Jumat 19 Jan 2024 16:19 WIB

AS-Israel Beda Prinsip Soal Skenario Pascaperang Gaza 

Netanyahu berjanji akan melanjutkan perang di Gaza.

Rep: Kamran Dikarma/ Red: Setyanavidita livicansera
 Asap mengepul di atas desa Odaisseh di Lebanon selatan setelah serangan Israel, terlihat dari sisi perbatasan Israel, dekat Kiryat Shmons, Israel, (18/1/2024).
Foto: EPA-EFE/ATEF SAFADI
Asap mengepul di atas desa Odaisseh di Lebanon selatan setelah serangan Israel, terlihat dari sisi perbatasan Israel, dekat Kiryat Shmons, Israel, (18/1/2024).

REPUBLIKA.CO.ID, WASHINGTON – Amerika Serikat (AS) dan Israel terlibat perselisihan tentang skenario pascaberakhirnya perang di Jalur Gaza. Washington berpendapat, tidak ada cara untuk menyelesaikan masalah Israel tanpa pembentukan negara Palestina.

Sementara Perdana Menteri Israel Benjamin Netanyahu masih menentang gagasan tersebut. Gagasan tentang pembentukan negara Palestina sebagai cara untuk menyelesaikan masalah keamanan Israel kembali disampaikan Juru Bicara Departemen Luar Negeri AS Matt Miller dalam pengarahan pers pada Kamis (18/1/2024).

Baca Juga

Dia mengatakan, Israel memiliki peluang karena negara-negara di kawasan siap memberikan jaminan kepada Israel. “Tidak ada cara untuk menyelesaikan tantangan jangka panjang mereka (Israel, Red) untuk memberikan keamanan abadi, serta tidak ada cara untuk menyelesaikan tantangan jangka pendek dalam membangun kembali Gaza dan membangun pemerintahan di Gaza serta memberikan keamanan bagi Gaza tanpa pembentukan negara Palestina,” kata Miller, dikutip laman Al Arabiya.

Dalam beberapa pekan terakhir, Pemerintahan Presiden AS Joe Biden telah meminta Israel mengendurkan serangannya ke Gaza. Pemerintahan Biden pun menyampaikan bahwa negara Palestina harus menjadi bagian skenario pascaperang.

Sementara itu, dalam konferensi pers yang disiarkan secara nasional, Benjamin Netanyahu berjanji akan melanjutkan perang di Gaza hingga Hamas dikalahkan.
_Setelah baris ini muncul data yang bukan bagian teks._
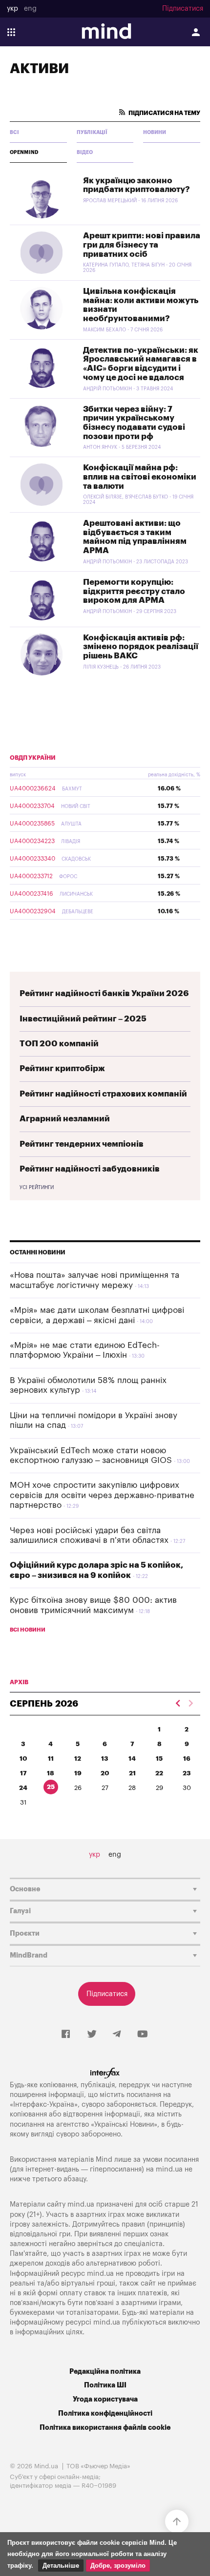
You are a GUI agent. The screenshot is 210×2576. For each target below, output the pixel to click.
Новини (154, 132)
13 (104, 1758)
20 (105, 1773)
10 (23, 1758)
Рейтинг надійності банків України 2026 (104, 993)
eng (30, 8)
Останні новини (37, 1252)
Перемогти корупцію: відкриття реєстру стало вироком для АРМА (134, 591)
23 (187, 1773)
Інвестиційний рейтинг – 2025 (83, 1019)
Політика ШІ (105, 2385)
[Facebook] (65, 2034)
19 (78, 1773)
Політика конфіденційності (105, 2413)
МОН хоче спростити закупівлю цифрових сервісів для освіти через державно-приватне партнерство (102, 1495)
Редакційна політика (105, 2371)
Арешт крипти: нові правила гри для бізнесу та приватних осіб (141, 244)
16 (186, 1758)
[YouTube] (142, 2034)
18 (50, 1773)
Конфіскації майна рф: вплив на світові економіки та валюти (139, 476)
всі (14, 132)
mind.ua (169, 2169)
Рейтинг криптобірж (62, 1068)
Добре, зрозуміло (118, 2565)
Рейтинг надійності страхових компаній (103, 1094)
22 (159, 1773)
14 (132, 1758)
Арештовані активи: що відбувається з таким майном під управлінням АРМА (135, 537)
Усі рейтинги (37, 1187)
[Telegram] (117, 2034)
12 (77, 1758)
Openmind (24, 152)
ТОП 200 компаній (59, 1043)
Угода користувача (105, 2399)
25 (51, 1787)
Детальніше (60, 2565)
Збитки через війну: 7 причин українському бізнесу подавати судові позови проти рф (134, 423)
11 (51, 1758)
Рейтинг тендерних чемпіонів (82, 1144)
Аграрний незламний (65, 1119)
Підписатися (182, 8)
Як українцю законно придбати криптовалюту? (136, 185)
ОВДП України (33, 758)
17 (23, 1773)
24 (23, 1788)
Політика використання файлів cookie (105, 2427)
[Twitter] (91, 2034)
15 (159, 1758)
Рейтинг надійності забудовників (90, 1169)
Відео (85, 152)
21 (132, 1773)
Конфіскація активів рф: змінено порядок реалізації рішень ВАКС (140, 647)
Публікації (92, 132)
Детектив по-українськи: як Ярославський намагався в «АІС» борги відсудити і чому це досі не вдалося (140, 364)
Netanyahu pun menolak gagasan negara Palestina.

Dia mengklaim telah menyampaikan penolakannya kepada para pejabat AS. “Dalam pengaturan apa pun di masa depan, Israel memerlukan kontrol keamanan atas seluruh wilayah, di sebelah barat Yordania. Ini bertentangan dengan gagasan kedaulatan (untuk Palestina). Apa yang bisa Anda lakukan?” ucap Netanyahu.

“Perdana menteri harus mampu untuk mengatakan tidak kepada teman-teman kita,” tambah Netanyahu. Sementara itu Menteri Luar Negeri Rusia Sergey Lavrov mengatakan, pembicaraan yang melibatkan Amerika Serikat (AS), Israel, dan negara-negara Arab tanpa partisipasi Palestina tidak akan menyelesaikan perang yang sedang berlangsung di Jalur Gaza.

“Semua kontak ini tidak menyiratkan dialog langsung antara warga Palestina dan Israel, namun berasumsi bahwa orang-orang dewasa akan sepakat tentang bagaimana warga Palestina akan terus hidup, dan kemudian menyampaikannya kepada mereka. Ini tidak akan berhasil,” kata Lavrov saat menyampaikan hasil diplomasi Rusia sepanjang 2023, Kamis, (18/1/2024) lalu.

Lavrov mengatakan, komentar Presiden AS Joe Biden dan negara-negara Eropa mengenai perlunya bergerak maju dalam pembentukan negara Palestina menunjukkan bahwa mereka memahami sangat sulit untuk menenangkan situasi tanpa melakukan hal tersebut. “Tetapi memulai sebuah gerakan saja tidak cukup. Kita perlu berkumpul dan menciptakan, kita perlu membawa Palestina dan Israel ke meja perundingan,” katanya.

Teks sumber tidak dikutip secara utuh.